The Liberian Post Editorial

Vice President Jeremiah Kpan Koung’s message to returning Liberians last Friday, December 12, was more than a ceremonial welcome. It was a direct challenge — to the diaspora, to government institutions, and to the country’s political culture — to rethink how Liberia builds wealth, creates jobs, and sustains development.

For once, a senior Liberian official spoke plainly, practically, and persuasively about economics, not politics. His central argument was simple: Liberia’s progress will not come from government employment alone, but from private investment driven largely by Liberians themselves, especially those in the diaspora with capital, skills, and exposure.

On that point, the Vice President is absolutely correct.

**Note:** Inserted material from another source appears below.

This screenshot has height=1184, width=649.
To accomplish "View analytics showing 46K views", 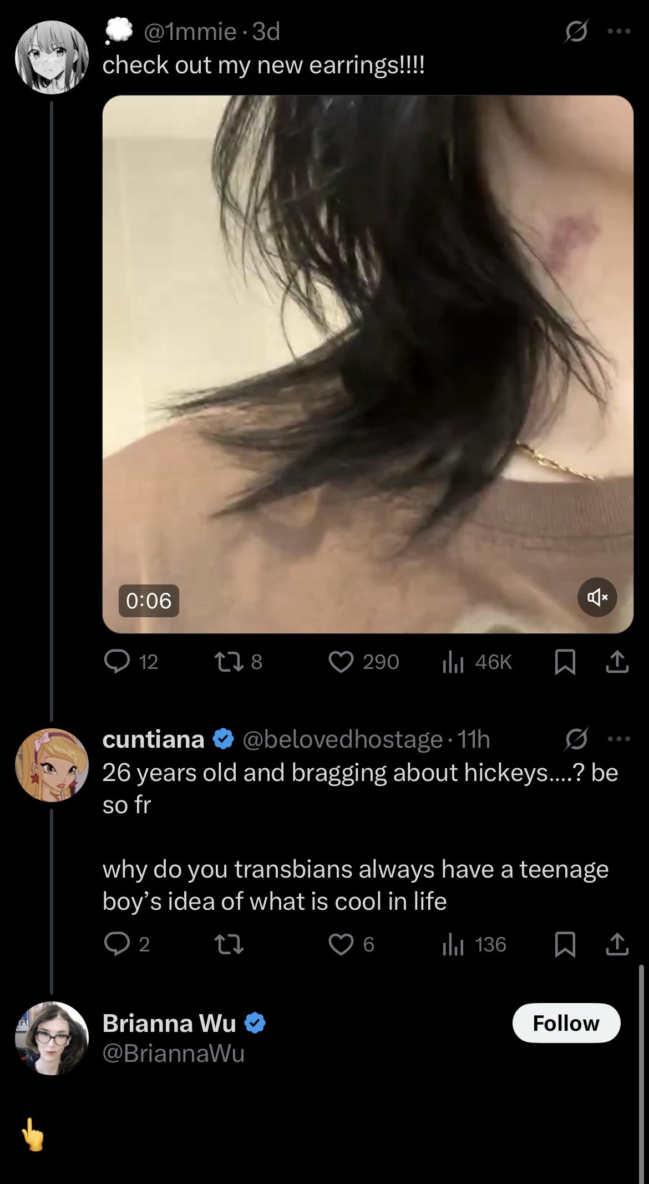I will pyautogui.click(x=477, y=662).
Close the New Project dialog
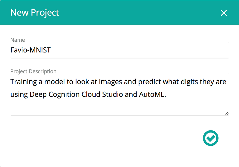 223,13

From Sentiment to Strategy

For decades, Liberia has celebrated its diaspora rhetorically while failing to integrate it structurally. Remittances keep families afloat, but remittances do not build industries. Vice President Koung’s insistence on collective investment — pooling modest contributions to unlock bank financing — offers a practical framework for moving beyond sentiment into strategy.

His arithmetic was deliberate. US$100 from 200,000 Liberians is not charity; it is capital formation. Liberia does not lack money — it lacks coordination, trust, and institutional support. Diaspora Liberians investing individually have often lost money through poor governance, family disputes, or bureaucratic bottlenecks. Collective, professionally managed ventures are the antidote.

Yet this vision cannot survive on enthusiasm alone.

Government Must Match the Pitch

If the Boakai administration wants diaspora capital, it must do more than applaud returning Liberians. It must reduce friction — land disputes, opaque licensing, slow courts, and regulatory unpredictability. No serious investor, diaspora or foreign, will commit capital where contracts are weak and enforcement uncertain.

Vice President Koung hinted at this reality when he urged investors to use formal structures and banks. That advice is sound, but government must ensure those structures work. Otherwise, confidence will evaporate as quickly as it forms.

The Private Sector Message Matters

Perhaps the Vice President’s most refreshing point was his candor about government jobs. For too long, Liberia has treated public employment as the pinnacle of success. Koung’s reminder — that private enterprise offers freedom, scalability, and sustainability — is overdue.

A country cannot develop when its brightest minds queue for government desks. Liberia’s future depends on entrepreneurs, builders, and risk-takers, not just administrators.

A Cultural Shift Is Required

Koung’s remarks resonated because they spoke to a deeper truth: development is as much cultural as it is financial. Liberians abroad must stop seeing home only as a place to visit or retire. Liberians at home must stop viewing diaspora returnees with suspicion. And government must stop treating diaspora engagement as an annual event rather than a continuous policy.

The Test Begins Now

The Vice President has laid out a compelling vision. But editorials have praised visions before — and watched them fade.

The real test is whether this administration will:

  • Create a credible diaspora investment framework,
  • Protect investors through stronger institutions,
  • And treat private capital as a partner, not a target.

Vice President Koung is right: Liberia’s future can be built by Liberians — at home and abroad — working together.

But vision without execution is rhetoric. The diaspora has heard the call.
Now the government must prove it is ready to walk the same road.